Kepala desa juga telah menugaskan para jajaran
kabinetnya dan beberapa warga kepercayaan untuk mendatangi para keluarga yang
memiliki sanak saudara yang di makamkan di kompek pemakaman tersebut, untuk
membicarakan perihal pembongkaran serta pemindahan jasad-jasad yang diabadikan
bertetanggaan dengan makam Nyai Malinda.
Kali ini kepala desa benar-benar semakin
mempertegas kehendak tersebut. Atas dukungan para jajaran kabinet serta
masyarakatnya, pembongkaran serta pemindahan jasad-jasad yang diabadikan
bertetanggaan dengan makam Nyai Malinda pun semakin hampir terealisasikan.
“Mari kita urus pembongkaran serta pemindahan
jasad-jasad yang diabadikan bertetanggaan dengan makam Nyai Malinda. Agar
kampung kita benar-benar menjadi tempat wisata yang besar sepanjang abad ini!
Agar kelak menjadi tempat yang bersejarah dan menghasilkan lapangan pekerjaan
bagi masyarakat kita. Sehingga warga kita akan benar-benar makmur dan sejahtera!”

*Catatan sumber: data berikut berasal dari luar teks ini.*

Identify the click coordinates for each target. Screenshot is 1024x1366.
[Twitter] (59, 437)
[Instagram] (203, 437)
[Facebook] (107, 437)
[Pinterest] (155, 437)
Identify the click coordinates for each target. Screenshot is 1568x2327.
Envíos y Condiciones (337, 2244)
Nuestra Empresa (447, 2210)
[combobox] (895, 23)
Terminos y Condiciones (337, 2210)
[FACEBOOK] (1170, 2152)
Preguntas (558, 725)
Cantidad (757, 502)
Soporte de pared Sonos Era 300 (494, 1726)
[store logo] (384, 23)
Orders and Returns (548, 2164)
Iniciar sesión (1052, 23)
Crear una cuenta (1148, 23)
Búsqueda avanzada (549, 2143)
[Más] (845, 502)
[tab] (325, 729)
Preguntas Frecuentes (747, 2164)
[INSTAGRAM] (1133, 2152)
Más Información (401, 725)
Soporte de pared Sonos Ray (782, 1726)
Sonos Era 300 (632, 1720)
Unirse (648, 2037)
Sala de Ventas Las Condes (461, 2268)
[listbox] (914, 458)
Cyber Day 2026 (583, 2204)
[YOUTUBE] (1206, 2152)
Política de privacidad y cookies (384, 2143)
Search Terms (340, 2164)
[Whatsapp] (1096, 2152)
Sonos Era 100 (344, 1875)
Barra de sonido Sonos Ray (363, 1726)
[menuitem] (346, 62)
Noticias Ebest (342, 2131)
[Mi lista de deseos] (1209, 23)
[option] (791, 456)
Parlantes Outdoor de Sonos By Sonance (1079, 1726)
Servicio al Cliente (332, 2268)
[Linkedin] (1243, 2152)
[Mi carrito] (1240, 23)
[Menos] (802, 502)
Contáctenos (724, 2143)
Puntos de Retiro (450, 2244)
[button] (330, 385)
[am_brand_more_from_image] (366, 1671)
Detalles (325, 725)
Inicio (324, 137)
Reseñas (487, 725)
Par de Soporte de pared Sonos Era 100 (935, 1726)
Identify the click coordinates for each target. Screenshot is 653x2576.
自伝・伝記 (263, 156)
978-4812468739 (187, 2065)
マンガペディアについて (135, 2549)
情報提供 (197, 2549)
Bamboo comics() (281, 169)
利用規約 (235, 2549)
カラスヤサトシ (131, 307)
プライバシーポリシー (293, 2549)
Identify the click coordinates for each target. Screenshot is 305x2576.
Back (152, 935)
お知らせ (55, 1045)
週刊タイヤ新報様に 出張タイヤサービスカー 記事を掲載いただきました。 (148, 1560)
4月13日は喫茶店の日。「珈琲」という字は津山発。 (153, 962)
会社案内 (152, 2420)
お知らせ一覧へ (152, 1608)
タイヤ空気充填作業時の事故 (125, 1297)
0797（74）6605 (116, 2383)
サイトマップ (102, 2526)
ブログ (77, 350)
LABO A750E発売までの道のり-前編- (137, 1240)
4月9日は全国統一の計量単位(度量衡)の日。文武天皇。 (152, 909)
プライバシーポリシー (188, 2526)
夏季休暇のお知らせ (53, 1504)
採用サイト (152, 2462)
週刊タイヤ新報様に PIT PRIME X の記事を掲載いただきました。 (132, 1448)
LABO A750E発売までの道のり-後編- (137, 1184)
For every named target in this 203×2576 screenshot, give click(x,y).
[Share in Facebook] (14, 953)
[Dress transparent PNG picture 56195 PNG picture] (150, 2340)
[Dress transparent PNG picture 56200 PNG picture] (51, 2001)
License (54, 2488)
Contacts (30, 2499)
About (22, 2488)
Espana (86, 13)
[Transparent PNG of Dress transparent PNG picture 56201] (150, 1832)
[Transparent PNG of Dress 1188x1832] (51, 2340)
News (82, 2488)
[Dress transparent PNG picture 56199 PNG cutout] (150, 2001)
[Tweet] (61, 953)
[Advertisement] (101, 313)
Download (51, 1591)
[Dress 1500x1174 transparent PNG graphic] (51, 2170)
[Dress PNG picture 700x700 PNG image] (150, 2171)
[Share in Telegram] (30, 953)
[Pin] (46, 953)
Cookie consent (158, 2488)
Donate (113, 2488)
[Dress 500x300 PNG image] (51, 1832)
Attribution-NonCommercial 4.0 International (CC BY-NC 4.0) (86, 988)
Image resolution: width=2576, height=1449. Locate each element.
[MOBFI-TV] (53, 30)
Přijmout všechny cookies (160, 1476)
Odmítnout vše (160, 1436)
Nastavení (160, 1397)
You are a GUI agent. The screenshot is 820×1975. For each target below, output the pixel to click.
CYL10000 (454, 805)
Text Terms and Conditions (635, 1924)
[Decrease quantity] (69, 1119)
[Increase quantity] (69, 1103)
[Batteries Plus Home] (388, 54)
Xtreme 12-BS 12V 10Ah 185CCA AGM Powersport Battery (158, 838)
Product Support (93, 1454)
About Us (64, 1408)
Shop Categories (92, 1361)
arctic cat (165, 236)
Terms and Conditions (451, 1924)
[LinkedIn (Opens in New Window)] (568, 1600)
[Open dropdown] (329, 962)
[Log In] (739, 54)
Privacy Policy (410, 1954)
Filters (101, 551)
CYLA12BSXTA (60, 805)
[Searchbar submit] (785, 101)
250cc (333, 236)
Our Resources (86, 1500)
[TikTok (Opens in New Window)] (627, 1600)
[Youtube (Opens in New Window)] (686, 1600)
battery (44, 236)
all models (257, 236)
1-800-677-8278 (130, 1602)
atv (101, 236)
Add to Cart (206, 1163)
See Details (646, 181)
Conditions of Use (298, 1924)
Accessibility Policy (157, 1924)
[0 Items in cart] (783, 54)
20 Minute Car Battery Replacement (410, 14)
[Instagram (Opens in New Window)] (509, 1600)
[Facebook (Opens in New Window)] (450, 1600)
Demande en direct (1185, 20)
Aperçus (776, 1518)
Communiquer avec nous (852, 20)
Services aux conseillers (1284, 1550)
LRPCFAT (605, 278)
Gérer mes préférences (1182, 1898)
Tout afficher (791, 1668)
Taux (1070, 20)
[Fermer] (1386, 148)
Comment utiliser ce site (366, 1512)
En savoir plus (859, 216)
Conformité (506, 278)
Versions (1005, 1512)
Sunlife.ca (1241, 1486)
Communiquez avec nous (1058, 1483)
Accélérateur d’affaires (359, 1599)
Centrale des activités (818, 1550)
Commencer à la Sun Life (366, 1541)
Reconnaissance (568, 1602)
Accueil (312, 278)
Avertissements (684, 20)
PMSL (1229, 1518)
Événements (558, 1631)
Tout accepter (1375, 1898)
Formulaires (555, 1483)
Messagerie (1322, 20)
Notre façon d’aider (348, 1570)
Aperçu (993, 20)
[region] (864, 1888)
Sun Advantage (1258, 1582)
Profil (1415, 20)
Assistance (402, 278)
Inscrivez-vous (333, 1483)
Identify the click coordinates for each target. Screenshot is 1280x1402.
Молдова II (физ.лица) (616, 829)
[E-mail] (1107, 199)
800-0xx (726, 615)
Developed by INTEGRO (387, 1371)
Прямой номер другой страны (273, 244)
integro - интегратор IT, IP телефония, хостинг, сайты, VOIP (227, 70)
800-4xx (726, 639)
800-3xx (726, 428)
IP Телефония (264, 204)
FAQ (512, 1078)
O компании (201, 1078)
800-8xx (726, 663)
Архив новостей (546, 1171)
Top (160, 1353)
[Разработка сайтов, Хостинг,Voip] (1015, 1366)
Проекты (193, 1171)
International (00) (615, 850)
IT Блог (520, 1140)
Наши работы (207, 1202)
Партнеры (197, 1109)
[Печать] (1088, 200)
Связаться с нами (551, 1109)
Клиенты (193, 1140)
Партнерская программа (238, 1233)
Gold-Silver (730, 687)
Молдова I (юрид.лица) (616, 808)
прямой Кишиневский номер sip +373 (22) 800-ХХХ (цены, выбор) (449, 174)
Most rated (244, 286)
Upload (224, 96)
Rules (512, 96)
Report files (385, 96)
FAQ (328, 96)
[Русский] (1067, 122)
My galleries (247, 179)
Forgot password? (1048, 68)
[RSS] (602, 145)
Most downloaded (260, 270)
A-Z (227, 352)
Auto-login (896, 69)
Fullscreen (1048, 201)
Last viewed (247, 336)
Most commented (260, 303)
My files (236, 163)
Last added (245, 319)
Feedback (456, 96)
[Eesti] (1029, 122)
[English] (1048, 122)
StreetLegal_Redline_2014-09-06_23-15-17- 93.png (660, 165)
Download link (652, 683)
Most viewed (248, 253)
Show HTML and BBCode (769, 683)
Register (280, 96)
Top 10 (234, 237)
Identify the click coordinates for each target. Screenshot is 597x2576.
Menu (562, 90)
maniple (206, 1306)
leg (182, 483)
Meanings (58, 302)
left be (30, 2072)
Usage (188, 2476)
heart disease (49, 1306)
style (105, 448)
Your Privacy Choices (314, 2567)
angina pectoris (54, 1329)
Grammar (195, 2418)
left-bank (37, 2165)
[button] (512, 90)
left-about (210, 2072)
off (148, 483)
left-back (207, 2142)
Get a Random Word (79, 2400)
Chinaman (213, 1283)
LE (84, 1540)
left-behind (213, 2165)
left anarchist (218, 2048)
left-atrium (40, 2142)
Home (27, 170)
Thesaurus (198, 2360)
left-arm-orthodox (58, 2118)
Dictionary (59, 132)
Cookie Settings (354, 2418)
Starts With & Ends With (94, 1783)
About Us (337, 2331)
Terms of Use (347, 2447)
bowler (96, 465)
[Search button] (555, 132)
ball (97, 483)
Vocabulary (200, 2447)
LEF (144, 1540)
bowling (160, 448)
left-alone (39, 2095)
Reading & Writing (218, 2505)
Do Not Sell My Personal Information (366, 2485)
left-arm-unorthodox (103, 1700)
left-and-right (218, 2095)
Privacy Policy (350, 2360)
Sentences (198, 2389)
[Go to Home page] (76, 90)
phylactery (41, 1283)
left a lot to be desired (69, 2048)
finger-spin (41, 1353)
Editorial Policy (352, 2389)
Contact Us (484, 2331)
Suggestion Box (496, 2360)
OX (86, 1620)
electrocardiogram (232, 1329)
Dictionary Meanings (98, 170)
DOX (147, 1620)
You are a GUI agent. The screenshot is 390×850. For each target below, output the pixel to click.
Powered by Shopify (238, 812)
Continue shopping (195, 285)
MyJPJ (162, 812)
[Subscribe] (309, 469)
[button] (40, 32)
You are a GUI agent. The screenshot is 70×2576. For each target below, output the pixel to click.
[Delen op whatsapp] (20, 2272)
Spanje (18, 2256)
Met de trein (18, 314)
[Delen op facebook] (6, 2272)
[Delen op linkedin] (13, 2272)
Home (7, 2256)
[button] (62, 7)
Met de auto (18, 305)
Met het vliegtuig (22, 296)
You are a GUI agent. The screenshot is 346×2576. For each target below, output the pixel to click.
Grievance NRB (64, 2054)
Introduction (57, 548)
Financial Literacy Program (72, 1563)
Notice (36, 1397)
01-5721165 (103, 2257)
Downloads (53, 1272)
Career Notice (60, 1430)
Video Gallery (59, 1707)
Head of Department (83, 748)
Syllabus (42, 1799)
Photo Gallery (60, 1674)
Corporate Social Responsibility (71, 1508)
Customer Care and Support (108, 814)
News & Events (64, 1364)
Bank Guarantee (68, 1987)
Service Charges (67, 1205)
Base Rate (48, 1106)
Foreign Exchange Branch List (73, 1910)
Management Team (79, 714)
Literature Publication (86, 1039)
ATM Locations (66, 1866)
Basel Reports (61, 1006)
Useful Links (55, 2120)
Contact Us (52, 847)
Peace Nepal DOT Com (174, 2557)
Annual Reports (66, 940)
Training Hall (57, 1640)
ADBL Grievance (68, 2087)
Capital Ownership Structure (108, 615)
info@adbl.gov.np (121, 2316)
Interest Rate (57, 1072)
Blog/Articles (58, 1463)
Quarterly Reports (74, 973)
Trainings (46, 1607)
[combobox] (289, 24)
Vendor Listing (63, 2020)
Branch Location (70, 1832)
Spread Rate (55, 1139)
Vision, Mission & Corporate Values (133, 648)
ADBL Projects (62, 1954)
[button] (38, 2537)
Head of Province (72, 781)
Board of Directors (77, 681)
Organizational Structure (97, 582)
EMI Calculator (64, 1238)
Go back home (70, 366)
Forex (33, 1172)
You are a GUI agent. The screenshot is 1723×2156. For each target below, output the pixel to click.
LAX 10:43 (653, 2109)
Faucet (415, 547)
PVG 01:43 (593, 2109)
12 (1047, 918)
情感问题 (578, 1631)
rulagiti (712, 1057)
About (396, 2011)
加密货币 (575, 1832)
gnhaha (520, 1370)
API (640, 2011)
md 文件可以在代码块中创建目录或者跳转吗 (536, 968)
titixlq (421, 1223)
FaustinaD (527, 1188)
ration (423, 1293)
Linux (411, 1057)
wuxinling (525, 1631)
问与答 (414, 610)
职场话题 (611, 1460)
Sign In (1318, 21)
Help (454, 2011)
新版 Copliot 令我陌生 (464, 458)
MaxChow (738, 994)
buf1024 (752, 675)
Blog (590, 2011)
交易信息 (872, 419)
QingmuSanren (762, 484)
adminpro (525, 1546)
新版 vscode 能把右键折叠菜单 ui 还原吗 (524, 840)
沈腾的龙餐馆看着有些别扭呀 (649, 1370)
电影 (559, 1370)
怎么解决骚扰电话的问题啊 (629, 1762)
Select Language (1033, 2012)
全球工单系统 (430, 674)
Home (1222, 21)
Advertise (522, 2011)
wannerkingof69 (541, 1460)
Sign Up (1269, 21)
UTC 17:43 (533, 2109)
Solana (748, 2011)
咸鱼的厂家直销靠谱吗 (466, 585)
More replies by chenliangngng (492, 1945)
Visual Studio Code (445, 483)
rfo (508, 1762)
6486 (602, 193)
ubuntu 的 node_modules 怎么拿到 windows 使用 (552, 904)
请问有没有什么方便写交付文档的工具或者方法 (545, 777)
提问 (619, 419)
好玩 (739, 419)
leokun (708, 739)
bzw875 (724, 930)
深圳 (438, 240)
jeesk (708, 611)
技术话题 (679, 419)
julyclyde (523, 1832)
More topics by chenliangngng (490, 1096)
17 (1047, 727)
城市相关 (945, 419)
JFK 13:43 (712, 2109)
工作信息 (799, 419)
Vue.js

Begitulah ungkap kepala desa dengan sangat lantang
di hadapan forum rapat pencanangan penutupan komplek pemakaman dan pembongkaran
serta pemindahan jasad-jasad yang diabadikan bertetanggaan dengan makam Nyai
Malinda. Semua warga pun setuju dengan apa yang dikatakan oleh kepala desa.
Karena memang hal tersebut sudah menjadi kesepakatan dan kehendak bersama.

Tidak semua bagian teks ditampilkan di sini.